# Selected extract

....

MY_APP_MODE=production
DEBUG=0

Always start from os.environ.copy() rather than building a fresh dict — most programs need PATH and other standard variables to function at all. Add or override specific keys on top of the copy.

Real-Life Example: Disk Usage Scanner

Here’s a practical script that uses subprocess to scan directories for disk usage, sorts them by size, and formats the results in a human-readable report. This is the kind of system automation tool where subprocess truly shines.

# disk_scanner.py
import subprocess
import sys
import os

def get_disk_usage(path='.'):
    """Return a list of (size_bytes, path) tuples for top-level items in path."""
    try:
        result = subprocess.run(
            ['du', '-sb', '--max-depth=1', path],
            capture_output=True,
            text=True,
            timeout=30,
            check=True
        )
    except subprocess.CalledProcessError as e:
        print(f'Error scanning {path}: {e.stderr.strip()}')
        return []
    except subprocess.TimeoutExpired:
        print(f'Scan timed out for {path}')
        return []

    items = []
    for line in result.stdout.strip().splitlines():
        parts = line.split('\t', 1)
        if len(parts) == 2:
            size_bytes = int(parts[0])
            dir_path = parts[1]
            if dir_path != path:  # Skip the total line
                items.append((size_bytes, dir_path))
    return sorted(items, reverse=True)

def format_size(size_bytes):
    """Convert bytes to human-readable string."""
    for unit in ['B', 'KB', 'MB', 'GB', 'TB']:
        if size_bytes < 1024:
            return f'{size_bytes:.1f} {unit}'
        size_bytes /= 1024
    return f'{size_bytes:.1f} PB'

def print_report(path='.', top_n=10):
    """Print a disk usage report for the given directory."""
    scan_path = os.path.abspath(path)
    print(f'\nDisk Usage Report: {scan_path}')
    print('-' * 50)

    items = get_disk_usage(scan_path)
    if not items:
        print('No items found or scan failed.')
        return

    for i, (size_bytes, item_path) in enumerate(items[:top_n], start=1):
        name = os.path.basename(item_path)
        size_str = format_size(size_bytes)
        bar = '#' * min(int(size_bytes / items[0][0] * 30), 30)
        print(f'{i:2}. {size_str:>10}  {bar:<30}  {name}')

    total = sum(s for s, _ in items)
    print('-' * 50)
    print(f'Total (top {min(top_n, len(items))} items): {format_size(total)}')

if __name__ == '__main__':
    scan_dir = sys.argv[1] if len(sys.argv) > 1 else '/tmp'
    print_report(scan_dir, top_n=10)

Output:

Disk Usage Report: /tmp
--------------------------------------------------
 1.    2.4 MB  ##############################  cache
 2.  512.0 KB  ######                          logs
 3.   64.0 KB  #                               tmp_abc123
--------------------------------------------------
Total (top 3 items): 2.9 MB

This script demonstrates several subprocess best practices in one place: always passing check=True and timeout, handling both CalledProcessError and TimeoutExpired, using the list form of the command, and building a clean output format from parsed command output. You can extend this with email alerts when disk usage exceeds a threshold, or integrate it into a monitoring dashboard.

....

# Record excerpts
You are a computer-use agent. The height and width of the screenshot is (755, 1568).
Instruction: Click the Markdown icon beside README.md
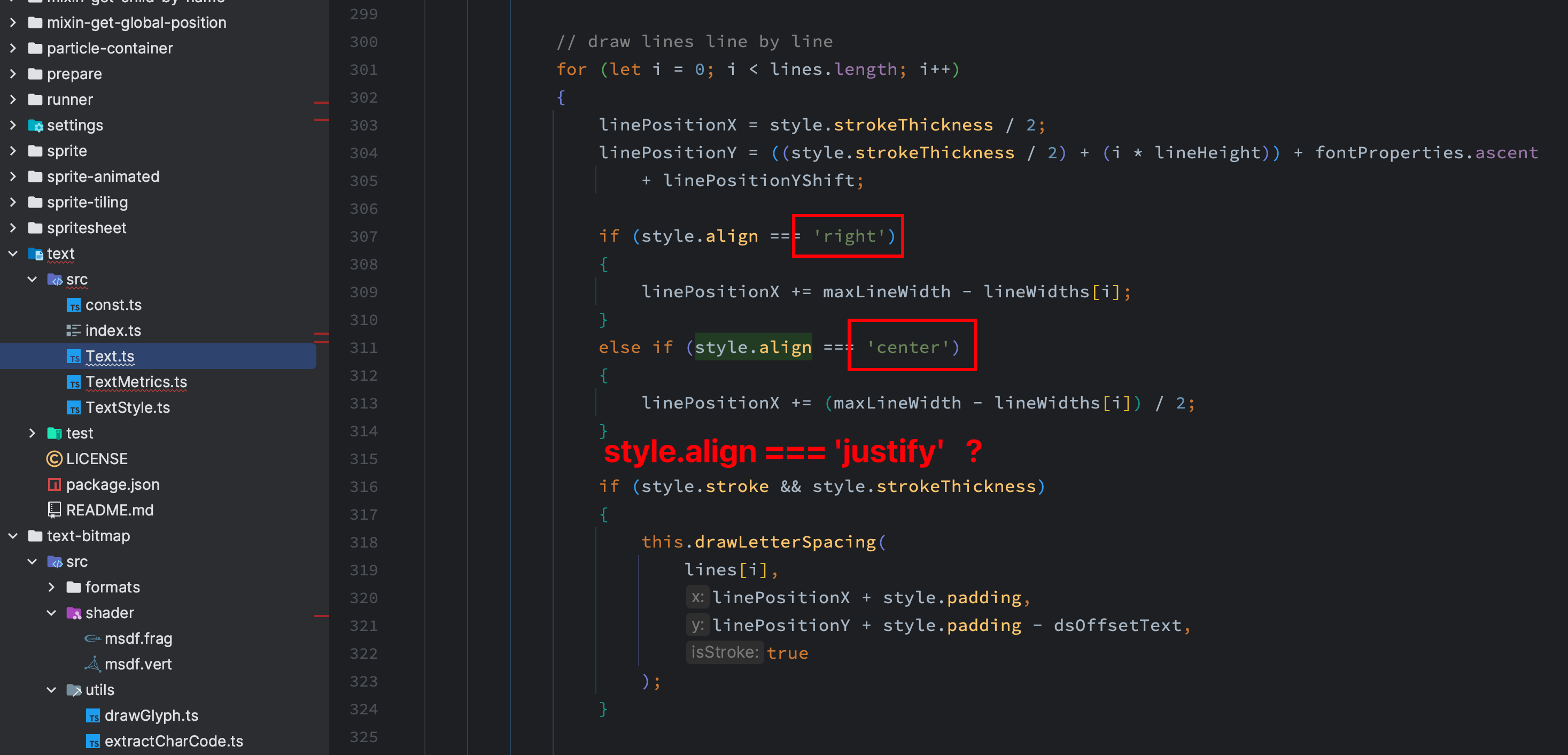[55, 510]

....

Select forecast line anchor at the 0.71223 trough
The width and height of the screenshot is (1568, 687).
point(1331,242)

....

# Challenge
Rename "system automation tool" to "admin helper script" and write out everything from "Here’s a practical" down to "subprocess truly shines." in the subprocess tutorial. Work from the subprocess tutorial alone and leave the material out of it.

# Answer to the exercise
Here’s a practical script that uses subprocess to scan directories for disk usage, sorts them by size, and formats the results in a human-readable report. This is the kind of admin helper script where subprocess truly shines.